Federnd, leichtfüßig, elegant und mit unwiderstehlich betörendem Gesang ausgestattet, erobert der Smooth-Funk-Rock "Liberty" Herz und Verstand im Sturm. Dass Michael McDonald und David Crosby als prominente Backgroundsänger beteiligt sind, ist schön zu wissen, aber nicht wichtig dafür, dass das Stück Flügel verliehen bekam. Das geschieht schon alleine durch den samtenen, schwerelos gleitenden Sound, in dem die attraktive Stimme von Michelle Willis eine zentrale, lenkende Position einnimmt. Der Track verdeutlicht, dass ein Soft-Rock nicht unbedingt schnulzig sein muss, sondern auch mit ultra-chic und leidenschaftlich-makellos übersetzt werden kann.
Die Folk-Jazz-Ballade "Just One Voice" schmiegt sich warm und sanft an die Gehörgänge an. Ein wohltemperierter Bass, etwas markante Percussion, ein gutmütiges Orgel-Hintergrund-Rauschen und ein dezent flankierendes E-Piano sind die Hauptzutaten bei diesem langsamen Sinnes-Schmeichler, der sich punktuell auch energisch zu Wort meldet.
"Green Grey" verbreitet einen weichen, souligen Südstaaten-Groove, der gewandt und lebhaft, ohne übermütig zu werden, mit unaufdringlicher Konsequenz in die Beine geht. Für Michelle klingt dieser Song wie eine Kombination aus "Something To Talk About" von Bonnie Raitt und "Cecelia" von Simon & Garfunkel.
Das Gospel-basierte "Trigger" enthält ein ergriffen-temperamentvolles Duett mit Taylor Ashton, dem Frontmann der kanadischen Folk-Formation Fish & Bird. Erstaunlicherweise handelt es sich hier um die Übungs-Version des Songs, die solch eine fesselnde Energie besaß, welche später nicht nochmal reproduziert werden konnte.

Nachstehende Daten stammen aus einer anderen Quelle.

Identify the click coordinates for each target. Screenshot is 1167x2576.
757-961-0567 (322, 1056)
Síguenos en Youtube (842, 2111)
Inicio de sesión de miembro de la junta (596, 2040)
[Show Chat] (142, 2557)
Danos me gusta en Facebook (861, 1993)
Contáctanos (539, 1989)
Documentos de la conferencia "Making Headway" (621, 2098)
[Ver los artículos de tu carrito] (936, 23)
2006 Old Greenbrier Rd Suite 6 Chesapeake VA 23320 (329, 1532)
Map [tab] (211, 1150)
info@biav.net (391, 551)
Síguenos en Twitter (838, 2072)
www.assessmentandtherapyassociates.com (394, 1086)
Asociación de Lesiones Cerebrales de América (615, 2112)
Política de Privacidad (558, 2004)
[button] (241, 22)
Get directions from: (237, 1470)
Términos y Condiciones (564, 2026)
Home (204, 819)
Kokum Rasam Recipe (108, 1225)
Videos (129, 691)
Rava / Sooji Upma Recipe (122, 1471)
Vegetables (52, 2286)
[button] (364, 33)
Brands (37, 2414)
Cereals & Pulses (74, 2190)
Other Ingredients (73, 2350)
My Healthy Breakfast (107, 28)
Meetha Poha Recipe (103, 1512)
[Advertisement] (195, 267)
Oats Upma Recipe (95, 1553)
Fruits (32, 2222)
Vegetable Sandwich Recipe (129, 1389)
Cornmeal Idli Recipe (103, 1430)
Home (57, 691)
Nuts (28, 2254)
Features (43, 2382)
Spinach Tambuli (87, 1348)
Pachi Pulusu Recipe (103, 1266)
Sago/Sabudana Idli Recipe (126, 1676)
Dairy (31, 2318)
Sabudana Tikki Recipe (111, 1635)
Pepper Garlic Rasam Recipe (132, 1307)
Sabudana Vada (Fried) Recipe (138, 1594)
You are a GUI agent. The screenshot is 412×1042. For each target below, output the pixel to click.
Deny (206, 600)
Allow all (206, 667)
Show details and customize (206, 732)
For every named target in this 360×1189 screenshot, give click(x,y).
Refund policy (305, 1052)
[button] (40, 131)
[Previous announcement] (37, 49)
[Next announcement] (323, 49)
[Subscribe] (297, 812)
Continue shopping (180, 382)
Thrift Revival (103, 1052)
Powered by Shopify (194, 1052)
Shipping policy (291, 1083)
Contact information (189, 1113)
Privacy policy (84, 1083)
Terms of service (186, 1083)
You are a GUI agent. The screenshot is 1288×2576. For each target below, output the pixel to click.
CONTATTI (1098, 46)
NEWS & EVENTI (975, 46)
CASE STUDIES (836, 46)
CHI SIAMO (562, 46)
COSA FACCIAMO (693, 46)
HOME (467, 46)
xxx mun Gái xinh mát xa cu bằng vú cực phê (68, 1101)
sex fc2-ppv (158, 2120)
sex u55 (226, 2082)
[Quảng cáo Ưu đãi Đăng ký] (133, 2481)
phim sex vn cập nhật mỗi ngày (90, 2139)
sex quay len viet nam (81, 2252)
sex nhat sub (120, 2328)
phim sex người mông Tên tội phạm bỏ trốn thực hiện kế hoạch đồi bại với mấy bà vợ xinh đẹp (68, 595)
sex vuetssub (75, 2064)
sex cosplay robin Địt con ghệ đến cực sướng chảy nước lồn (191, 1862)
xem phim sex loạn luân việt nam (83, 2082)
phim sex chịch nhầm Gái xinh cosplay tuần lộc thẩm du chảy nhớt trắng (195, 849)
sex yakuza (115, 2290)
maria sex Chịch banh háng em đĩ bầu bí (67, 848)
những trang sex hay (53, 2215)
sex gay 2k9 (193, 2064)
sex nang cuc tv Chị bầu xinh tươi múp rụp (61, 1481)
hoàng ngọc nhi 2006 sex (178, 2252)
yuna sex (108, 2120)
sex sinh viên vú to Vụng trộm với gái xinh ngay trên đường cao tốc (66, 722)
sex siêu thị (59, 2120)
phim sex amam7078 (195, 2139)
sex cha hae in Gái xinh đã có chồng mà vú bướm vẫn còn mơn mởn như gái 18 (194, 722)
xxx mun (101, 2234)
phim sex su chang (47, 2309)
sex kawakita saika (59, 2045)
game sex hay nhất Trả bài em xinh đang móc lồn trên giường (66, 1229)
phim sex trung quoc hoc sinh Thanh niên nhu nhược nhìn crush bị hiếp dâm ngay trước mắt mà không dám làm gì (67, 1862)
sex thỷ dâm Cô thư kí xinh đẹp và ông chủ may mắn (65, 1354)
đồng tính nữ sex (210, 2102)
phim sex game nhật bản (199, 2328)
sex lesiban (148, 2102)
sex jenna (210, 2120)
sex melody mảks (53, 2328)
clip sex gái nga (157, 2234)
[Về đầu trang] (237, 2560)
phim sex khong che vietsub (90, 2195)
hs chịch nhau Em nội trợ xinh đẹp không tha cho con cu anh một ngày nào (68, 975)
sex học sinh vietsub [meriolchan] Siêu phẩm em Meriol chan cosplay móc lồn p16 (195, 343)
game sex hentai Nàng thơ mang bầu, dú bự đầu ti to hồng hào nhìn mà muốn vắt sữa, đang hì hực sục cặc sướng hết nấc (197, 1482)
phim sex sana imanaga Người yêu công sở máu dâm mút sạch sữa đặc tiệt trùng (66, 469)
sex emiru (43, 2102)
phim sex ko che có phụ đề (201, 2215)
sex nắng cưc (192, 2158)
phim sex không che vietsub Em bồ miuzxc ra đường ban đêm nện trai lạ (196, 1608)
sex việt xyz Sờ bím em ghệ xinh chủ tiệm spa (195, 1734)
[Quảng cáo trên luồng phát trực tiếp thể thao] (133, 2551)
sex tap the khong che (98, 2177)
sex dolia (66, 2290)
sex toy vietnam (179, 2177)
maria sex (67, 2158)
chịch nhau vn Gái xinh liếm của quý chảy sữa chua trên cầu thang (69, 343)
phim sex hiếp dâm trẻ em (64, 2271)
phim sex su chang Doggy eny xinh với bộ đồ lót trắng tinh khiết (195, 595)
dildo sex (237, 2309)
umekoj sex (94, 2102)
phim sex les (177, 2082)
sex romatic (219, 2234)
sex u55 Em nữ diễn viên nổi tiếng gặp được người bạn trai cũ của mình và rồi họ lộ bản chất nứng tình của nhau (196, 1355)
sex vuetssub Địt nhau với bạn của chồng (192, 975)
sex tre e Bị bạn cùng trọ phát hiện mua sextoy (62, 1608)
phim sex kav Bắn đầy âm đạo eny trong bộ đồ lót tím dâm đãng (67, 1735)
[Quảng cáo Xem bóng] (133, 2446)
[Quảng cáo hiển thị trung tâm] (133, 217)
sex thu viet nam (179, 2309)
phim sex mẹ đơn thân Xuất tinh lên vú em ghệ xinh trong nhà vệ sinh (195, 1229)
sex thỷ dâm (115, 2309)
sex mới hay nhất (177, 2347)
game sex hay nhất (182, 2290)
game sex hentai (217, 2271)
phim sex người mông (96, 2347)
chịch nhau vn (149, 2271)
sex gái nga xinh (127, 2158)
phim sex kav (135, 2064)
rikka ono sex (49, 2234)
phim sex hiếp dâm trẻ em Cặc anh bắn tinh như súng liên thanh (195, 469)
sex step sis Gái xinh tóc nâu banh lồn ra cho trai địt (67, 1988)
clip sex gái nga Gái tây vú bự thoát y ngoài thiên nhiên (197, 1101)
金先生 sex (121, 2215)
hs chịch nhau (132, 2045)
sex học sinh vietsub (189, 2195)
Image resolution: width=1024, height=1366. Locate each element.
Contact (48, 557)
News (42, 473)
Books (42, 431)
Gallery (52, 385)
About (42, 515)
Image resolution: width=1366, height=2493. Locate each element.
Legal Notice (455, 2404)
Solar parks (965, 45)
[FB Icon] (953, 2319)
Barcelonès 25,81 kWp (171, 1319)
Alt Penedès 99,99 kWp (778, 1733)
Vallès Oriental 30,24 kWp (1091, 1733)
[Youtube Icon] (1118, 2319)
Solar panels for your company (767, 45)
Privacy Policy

David Crosby wollte das Lied "Janet" unbedingt selbst aufnehmen, nachdem er es 2016 das erste Mal von Michelle bei den Sessions zu seinem "Lighthouse"-Album hörte und so landete eine Version davon schließlich 2018 auf "Here If You Listen". In dem Lied geht es darum, wie Eifersucht den Charakter vergiften kann. Die schwül-gepflegte Atmosphäre und die cleveren Vitalitäts-Veränderungen erinnern an die Songs vom "The Last Record Album" von Little Feat aus 1975.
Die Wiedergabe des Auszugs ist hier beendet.